The general equation of an ellipse on the Cartesian plane is \( \frac{x^2}{a^2} + \frac{y^2}{b^2} = 1 \), where \( a \) and \( b \) represent the lengths of the semi-major and semi-minor axes, respectively. However, our exercise deals with a semi-ellipse, represented by a modified version of this equation, which is \( y = -\sqrt{4-4x^2} \).

This modified form arises from the manipulation of the general equation to solve for \( y \) and the introduction of the square root, which leads to only one half of the ellipse being depicted. The presence of a negative sign before the square root further indicates that the semi-ellipse is oriented downwards, which is confirmed when graphing it. By understanding these modifications, students can learn how the equation’s form affects the shape and position of an ellipse on a graph.

The Cartesian plane is a two-dimensional plane created by two perpendicular number lines intersecting at a point called the origin. The intersection creates a coordinate system where every point is defined by an ordered pair \( (x, y) \). The ability to plot equations on the Cartesian plane is a powerful tool for visualizing functions and their behaviors.
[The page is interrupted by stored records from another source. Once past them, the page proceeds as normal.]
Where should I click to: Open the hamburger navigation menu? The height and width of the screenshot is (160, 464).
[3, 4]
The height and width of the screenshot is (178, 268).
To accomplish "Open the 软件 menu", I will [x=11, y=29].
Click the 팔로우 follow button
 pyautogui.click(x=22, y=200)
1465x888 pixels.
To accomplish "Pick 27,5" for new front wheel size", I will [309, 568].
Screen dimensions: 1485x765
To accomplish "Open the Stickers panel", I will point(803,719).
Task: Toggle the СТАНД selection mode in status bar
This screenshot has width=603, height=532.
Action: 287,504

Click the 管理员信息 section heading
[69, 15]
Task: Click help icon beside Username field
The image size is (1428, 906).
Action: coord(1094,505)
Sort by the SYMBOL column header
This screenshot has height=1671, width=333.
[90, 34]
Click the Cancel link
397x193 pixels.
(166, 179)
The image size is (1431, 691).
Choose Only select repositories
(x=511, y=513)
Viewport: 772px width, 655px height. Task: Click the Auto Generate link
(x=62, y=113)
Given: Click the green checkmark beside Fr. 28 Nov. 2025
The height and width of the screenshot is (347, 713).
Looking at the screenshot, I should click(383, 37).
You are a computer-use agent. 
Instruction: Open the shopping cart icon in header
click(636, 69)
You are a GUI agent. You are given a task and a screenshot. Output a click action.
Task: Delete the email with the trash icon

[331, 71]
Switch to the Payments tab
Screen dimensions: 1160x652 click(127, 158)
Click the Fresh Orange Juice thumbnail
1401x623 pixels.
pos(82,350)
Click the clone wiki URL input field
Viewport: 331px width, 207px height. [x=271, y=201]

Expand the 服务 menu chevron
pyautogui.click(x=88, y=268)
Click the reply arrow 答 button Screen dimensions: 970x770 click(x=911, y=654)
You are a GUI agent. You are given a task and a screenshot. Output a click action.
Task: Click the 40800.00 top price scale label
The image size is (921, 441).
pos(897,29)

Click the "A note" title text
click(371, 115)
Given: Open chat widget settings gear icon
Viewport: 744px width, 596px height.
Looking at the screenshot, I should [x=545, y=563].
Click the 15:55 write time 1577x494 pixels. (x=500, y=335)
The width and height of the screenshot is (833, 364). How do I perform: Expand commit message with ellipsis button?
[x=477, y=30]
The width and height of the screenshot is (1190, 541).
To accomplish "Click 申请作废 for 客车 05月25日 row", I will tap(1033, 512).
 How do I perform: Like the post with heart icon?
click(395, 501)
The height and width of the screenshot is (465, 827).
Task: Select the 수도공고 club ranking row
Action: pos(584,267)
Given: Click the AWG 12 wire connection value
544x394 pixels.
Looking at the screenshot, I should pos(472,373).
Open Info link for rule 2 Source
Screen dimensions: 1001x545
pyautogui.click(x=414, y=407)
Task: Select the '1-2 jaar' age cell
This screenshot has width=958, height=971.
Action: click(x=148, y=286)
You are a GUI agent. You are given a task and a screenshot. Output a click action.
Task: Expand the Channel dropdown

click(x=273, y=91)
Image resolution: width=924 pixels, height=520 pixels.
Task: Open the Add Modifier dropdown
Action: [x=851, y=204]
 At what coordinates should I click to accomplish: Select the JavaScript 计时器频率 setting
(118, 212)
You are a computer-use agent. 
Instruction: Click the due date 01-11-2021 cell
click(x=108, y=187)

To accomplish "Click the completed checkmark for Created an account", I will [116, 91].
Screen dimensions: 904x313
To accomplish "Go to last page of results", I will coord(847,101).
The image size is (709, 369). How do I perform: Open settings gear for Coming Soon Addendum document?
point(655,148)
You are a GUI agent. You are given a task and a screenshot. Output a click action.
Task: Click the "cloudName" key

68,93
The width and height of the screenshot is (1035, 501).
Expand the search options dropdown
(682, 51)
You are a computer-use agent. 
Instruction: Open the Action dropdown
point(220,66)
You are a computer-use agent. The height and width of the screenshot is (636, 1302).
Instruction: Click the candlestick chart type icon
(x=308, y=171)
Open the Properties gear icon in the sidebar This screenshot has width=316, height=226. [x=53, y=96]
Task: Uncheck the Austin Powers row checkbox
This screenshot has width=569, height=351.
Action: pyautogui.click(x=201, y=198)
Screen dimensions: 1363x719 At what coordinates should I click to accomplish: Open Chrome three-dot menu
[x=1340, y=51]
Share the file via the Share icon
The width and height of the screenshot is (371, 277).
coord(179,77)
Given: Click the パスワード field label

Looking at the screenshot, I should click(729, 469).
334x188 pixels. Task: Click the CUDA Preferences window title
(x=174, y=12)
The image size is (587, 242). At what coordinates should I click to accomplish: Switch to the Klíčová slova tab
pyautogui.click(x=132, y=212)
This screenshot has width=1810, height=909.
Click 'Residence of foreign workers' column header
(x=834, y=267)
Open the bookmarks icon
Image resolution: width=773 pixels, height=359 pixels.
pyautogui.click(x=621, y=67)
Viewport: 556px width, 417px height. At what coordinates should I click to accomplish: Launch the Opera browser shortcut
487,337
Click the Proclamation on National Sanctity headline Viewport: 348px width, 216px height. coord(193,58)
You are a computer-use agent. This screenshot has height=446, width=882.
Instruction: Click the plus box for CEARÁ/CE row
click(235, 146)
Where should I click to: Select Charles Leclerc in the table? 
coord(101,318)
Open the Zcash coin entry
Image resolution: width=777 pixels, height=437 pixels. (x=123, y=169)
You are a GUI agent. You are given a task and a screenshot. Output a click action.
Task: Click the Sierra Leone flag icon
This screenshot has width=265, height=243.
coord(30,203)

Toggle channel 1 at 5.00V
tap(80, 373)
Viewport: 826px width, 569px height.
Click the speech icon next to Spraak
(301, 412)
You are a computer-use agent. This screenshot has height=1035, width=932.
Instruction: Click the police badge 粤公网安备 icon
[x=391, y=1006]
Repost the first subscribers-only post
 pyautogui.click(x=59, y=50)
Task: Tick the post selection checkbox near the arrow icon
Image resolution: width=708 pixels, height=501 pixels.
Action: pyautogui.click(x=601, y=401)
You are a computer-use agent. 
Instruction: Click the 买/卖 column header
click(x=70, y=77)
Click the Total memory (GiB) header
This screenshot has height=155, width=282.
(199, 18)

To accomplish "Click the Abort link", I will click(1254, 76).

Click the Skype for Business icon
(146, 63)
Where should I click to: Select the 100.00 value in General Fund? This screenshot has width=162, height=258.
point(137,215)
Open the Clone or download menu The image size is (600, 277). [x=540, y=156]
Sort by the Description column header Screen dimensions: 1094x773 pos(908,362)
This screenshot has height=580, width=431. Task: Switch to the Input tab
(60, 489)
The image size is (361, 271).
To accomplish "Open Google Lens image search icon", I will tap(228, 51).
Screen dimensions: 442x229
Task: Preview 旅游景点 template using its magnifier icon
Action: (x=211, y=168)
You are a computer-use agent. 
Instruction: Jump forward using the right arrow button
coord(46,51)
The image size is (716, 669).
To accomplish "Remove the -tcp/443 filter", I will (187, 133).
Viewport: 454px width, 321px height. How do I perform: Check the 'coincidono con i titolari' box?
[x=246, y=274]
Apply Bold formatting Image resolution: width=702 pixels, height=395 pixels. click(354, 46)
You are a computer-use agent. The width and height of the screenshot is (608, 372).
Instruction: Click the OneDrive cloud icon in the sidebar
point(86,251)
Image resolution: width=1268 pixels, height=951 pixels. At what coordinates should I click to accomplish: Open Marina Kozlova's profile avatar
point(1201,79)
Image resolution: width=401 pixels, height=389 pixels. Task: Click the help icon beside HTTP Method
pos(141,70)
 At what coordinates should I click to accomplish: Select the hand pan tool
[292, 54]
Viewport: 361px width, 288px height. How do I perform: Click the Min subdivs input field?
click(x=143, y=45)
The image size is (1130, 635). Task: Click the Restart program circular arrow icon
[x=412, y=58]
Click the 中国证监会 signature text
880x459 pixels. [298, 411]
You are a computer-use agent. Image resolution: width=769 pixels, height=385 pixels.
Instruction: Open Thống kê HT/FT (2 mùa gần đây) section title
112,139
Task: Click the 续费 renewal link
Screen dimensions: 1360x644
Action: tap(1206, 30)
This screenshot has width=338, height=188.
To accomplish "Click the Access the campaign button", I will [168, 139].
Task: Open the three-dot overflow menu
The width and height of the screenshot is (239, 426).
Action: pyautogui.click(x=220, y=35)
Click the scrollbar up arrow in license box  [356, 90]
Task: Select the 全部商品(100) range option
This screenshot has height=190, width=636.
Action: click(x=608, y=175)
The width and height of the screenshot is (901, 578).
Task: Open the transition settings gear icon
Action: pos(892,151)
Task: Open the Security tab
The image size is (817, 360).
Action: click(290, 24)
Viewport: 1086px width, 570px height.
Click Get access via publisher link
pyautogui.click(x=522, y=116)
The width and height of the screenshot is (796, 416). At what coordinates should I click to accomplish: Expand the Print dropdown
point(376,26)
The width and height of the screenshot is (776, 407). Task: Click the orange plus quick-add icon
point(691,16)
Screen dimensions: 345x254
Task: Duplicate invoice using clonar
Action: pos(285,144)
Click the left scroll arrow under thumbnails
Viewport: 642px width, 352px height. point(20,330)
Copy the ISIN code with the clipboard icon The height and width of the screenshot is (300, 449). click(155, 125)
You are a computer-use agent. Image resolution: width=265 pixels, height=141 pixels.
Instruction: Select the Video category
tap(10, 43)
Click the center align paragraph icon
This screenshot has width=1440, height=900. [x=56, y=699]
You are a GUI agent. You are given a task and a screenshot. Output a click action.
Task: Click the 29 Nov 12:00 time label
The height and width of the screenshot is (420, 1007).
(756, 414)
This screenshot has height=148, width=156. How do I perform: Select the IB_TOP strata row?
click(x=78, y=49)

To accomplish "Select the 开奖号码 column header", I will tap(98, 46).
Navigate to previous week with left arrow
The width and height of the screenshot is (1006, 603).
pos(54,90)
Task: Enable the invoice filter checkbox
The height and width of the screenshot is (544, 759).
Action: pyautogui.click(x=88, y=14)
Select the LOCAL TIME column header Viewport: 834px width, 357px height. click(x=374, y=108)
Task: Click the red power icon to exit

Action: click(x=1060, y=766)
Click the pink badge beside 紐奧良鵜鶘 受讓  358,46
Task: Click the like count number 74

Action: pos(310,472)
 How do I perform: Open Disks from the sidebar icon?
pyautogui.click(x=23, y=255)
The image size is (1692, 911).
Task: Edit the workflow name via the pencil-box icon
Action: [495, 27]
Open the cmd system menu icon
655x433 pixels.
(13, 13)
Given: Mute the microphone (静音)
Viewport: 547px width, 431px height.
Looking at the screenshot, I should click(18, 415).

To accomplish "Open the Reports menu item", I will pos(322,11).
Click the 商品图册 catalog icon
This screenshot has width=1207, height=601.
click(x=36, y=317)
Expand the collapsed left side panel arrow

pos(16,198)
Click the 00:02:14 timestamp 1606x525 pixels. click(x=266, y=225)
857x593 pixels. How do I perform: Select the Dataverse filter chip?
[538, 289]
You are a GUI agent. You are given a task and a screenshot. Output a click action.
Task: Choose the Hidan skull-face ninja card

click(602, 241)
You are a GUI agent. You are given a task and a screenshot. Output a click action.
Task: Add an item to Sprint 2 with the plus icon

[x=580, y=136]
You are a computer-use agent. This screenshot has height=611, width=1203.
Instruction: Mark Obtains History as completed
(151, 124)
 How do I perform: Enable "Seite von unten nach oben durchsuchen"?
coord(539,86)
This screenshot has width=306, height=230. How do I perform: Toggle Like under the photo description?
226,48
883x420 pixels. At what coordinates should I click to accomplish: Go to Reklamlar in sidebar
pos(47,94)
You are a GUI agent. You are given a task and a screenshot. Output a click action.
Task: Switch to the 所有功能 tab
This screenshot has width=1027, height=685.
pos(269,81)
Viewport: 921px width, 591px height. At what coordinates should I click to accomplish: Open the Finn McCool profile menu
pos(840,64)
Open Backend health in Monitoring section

The Cartesian plane also allows us to draw and understand conic sections like ellipses. In the context of graphing a semi-ellipse, you begin at the origin and, by accounting for the positive and negative values of \( x \) and \( y \) within your equation, plot the corresponding points to create the curve. The semi-major and semi-minor axes lie along the axes of the Cartesian plane, guiding where your semi-ellipse will be located. Properly graphing a semi-ellipse involves plotting points, considering symmetry, and smoothly connecting these points to reveal the shape outlined by the equation.